## Exercise brief
Convert the material between the line containing "Where should I" and the line containing "coord(92,177)", inclusive, into a numbered list, leaving out any blank lines.

** Begin Records shown **

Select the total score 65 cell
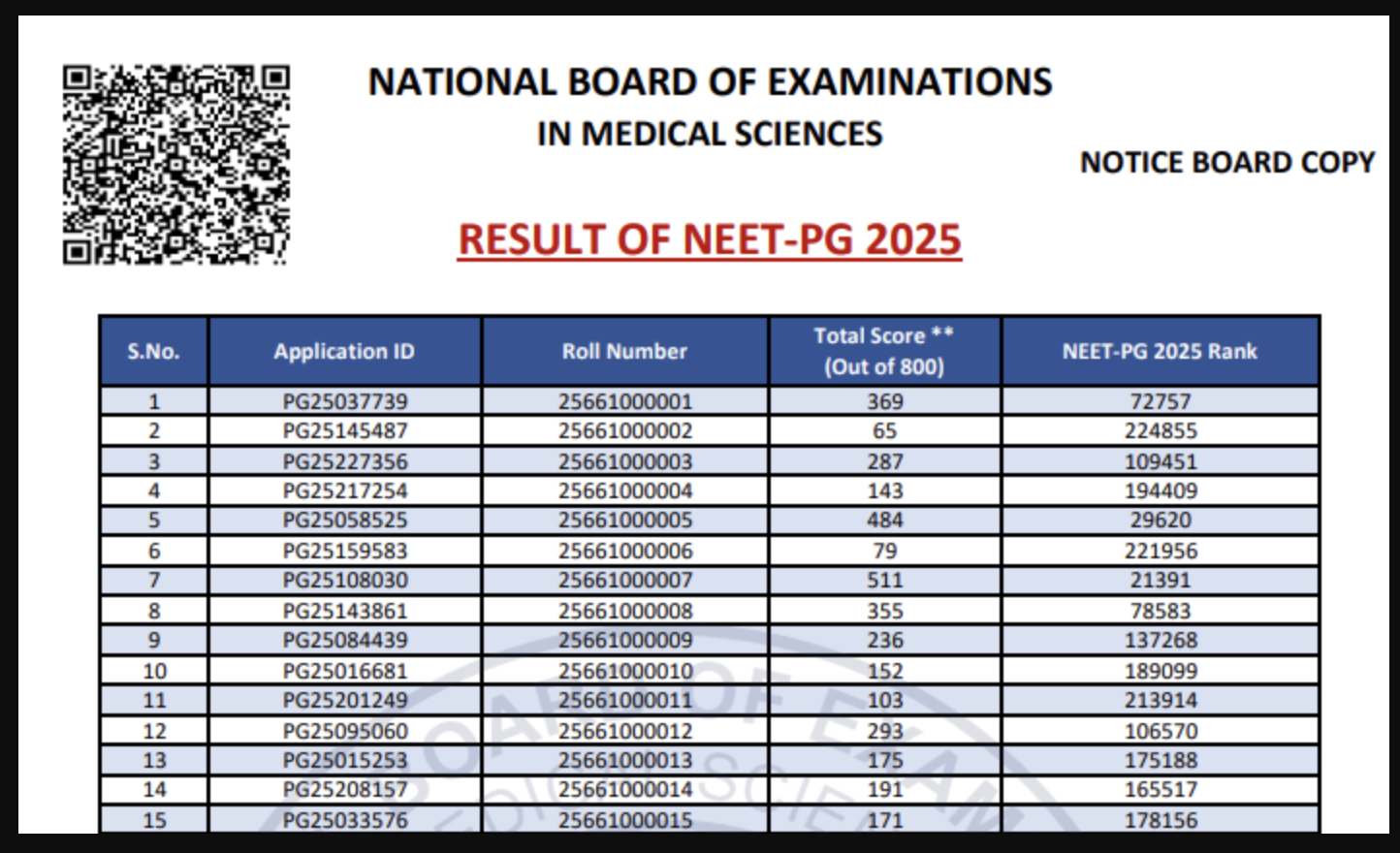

** End Records shown **
** Begin Records shown **

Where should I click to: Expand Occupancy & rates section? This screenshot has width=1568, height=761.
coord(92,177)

** End Records shown **
** Begin Records shown **

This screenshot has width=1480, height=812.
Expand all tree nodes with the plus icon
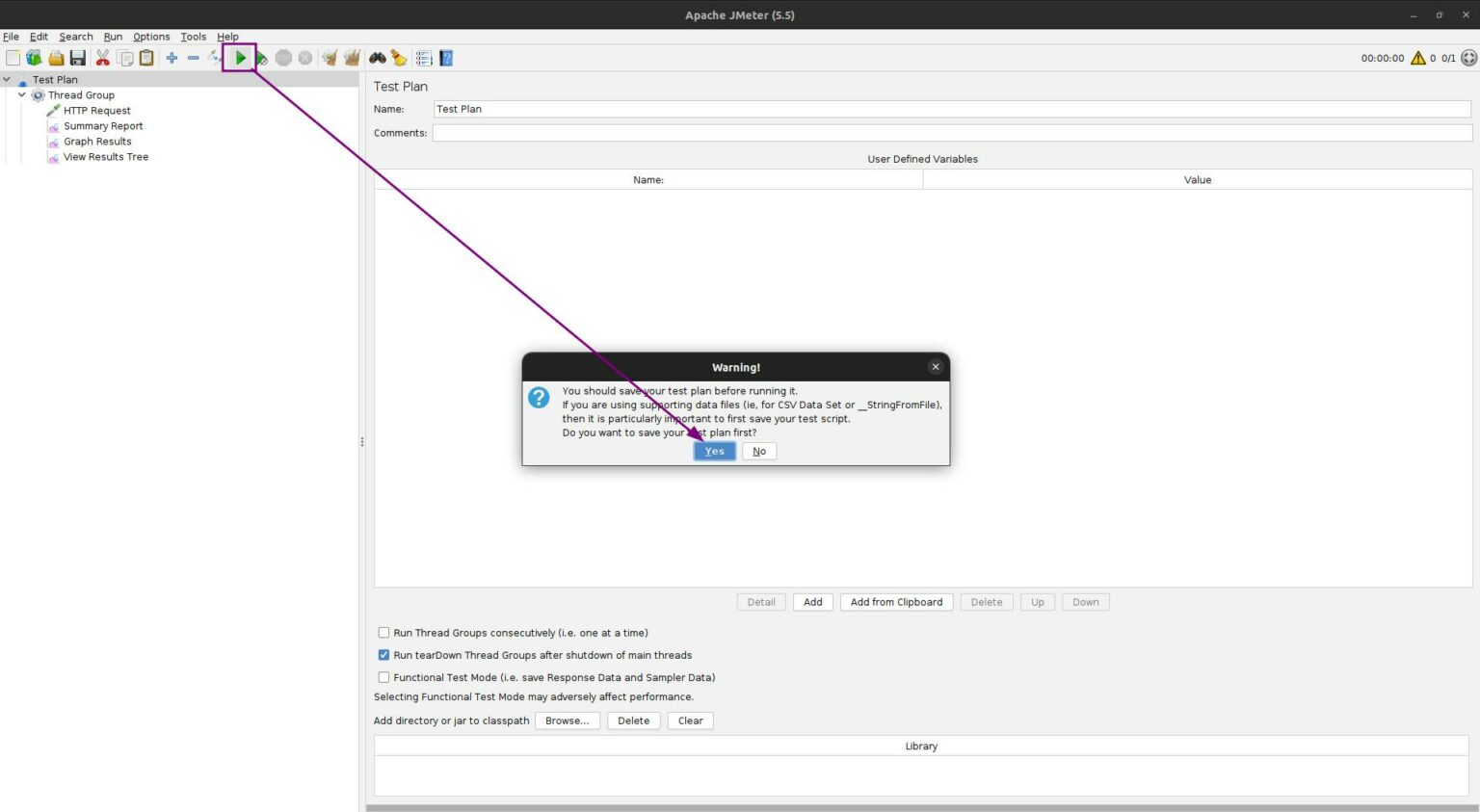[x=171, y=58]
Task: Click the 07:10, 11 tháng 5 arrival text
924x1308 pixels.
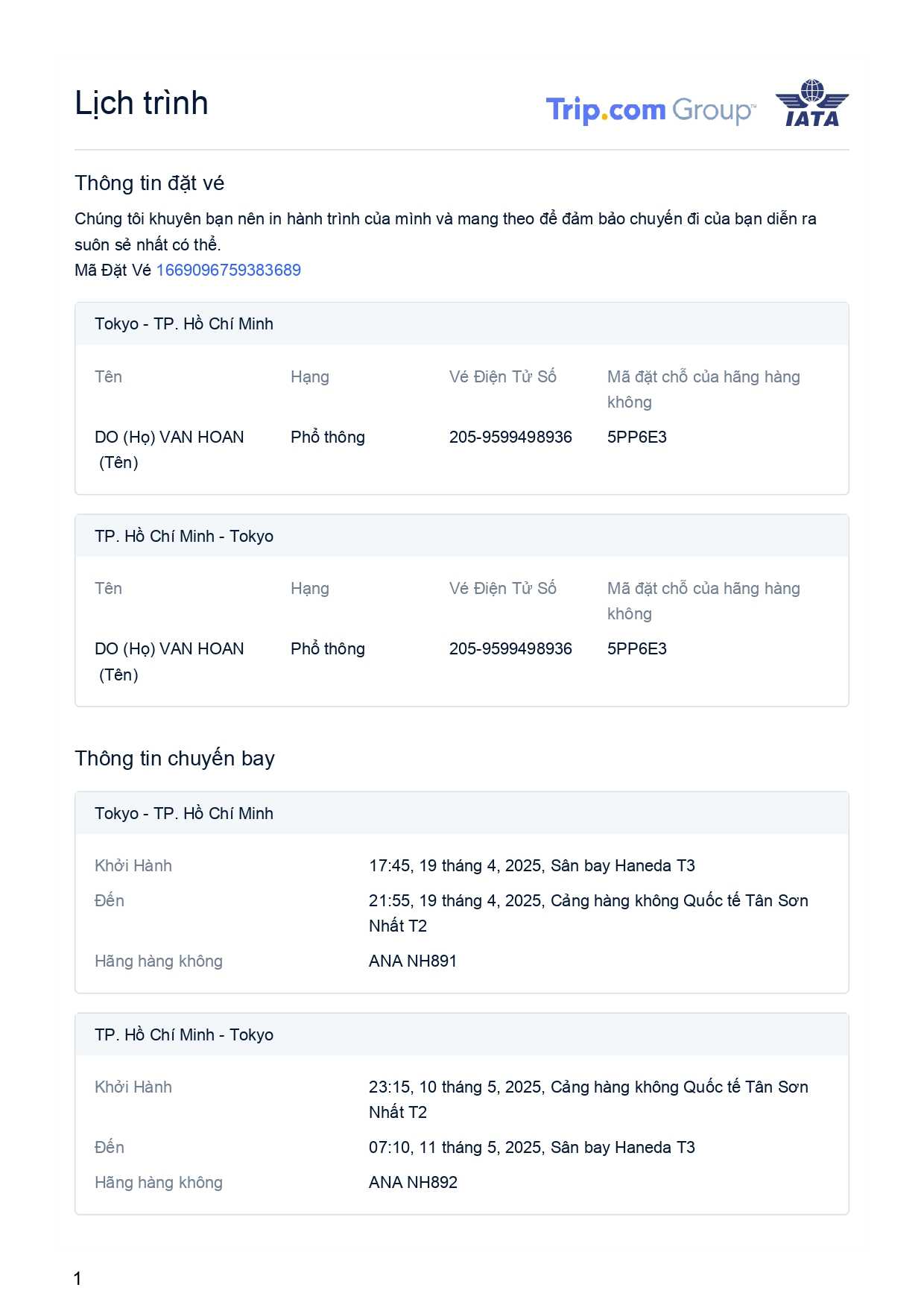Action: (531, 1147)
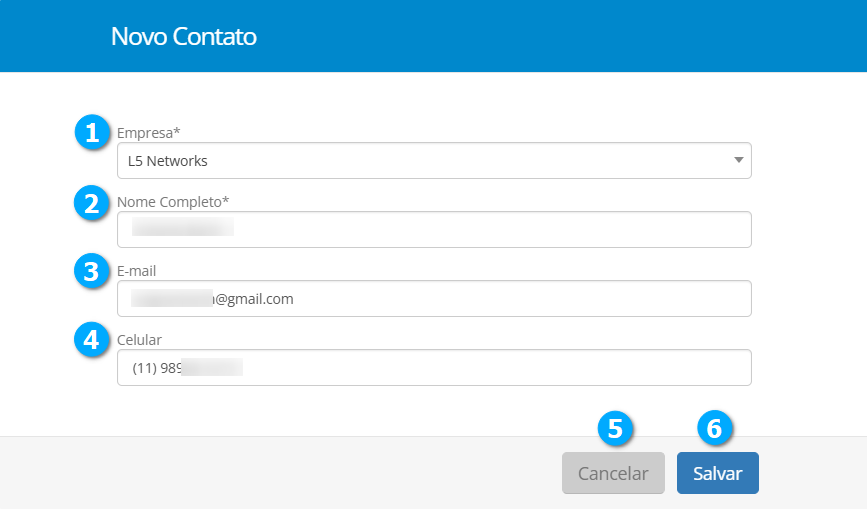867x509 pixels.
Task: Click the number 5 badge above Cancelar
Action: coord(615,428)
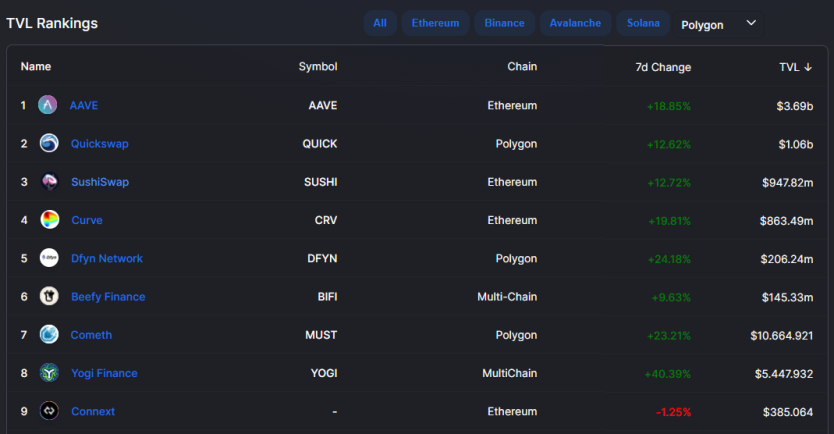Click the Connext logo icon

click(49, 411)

** End Records shown **

## Full output
1. Where should I click to: Expand Occupancy & rates section? This screenshot has width=1568, height=761.
2. coord(92,177)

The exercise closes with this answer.